That was a busy day in HR, I can tell you.
It’s always the last 10-15 peanut butter cups that you end up regretting.
When I die, I’d like a closed casket funeral, but I’d like my body to be painted on the top of the casket, only with a lot more muscles added.
I hate how every single day my ex wife just keeps waking up!
I’m the kind of guy who peeks under bathroom stalls and asks where you go for taxes.
Overheard: “I think that guy is listening to us.”

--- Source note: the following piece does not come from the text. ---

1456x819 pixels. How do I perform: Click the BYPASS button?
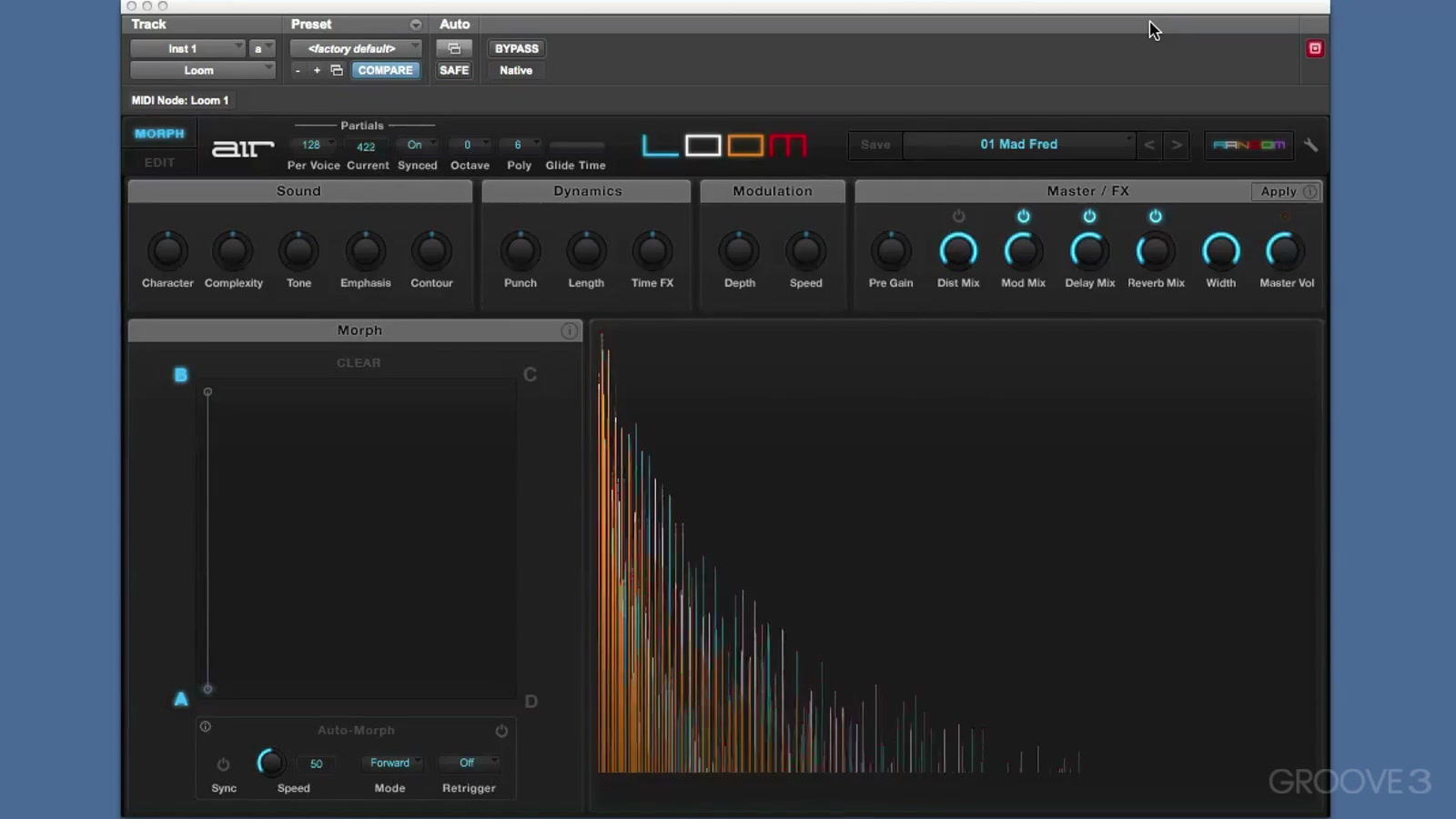click(516, 48)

Please stop calling it carpal tunnel syndrome. It sounds pathetic and weak . What I have is gamer stigmata
“I need a car. What do you have?”
“Well, we have a Subaru Outback”
“But what kind of Subaru?”
“Outback”
“I don’t CARE where you keep it…”
Coworker: sorry to bother you
Me: you should be
Body: I need water.
Me: Diet Coke?
Body: No, water.
Me: Wine?
Body: NO, WATER!
Me: Coffee it is.
I’m not a mechanic so I don’t know why, but my car seems to make a screaming noise whenever I run over people.
ME:: I swear, I floss them after every meal!
OPTICIAN: like I said last time, don’t do that.
Ninja turtle: we’re huge mutated turtles we need disguises
Splinter: ok here’s a strip of cloth with eye holes cut out
[Jesus goes over the bill at the last supper]
“Why would-[closes eyes & rubs bridge of nose]-Why would anyone order wine?”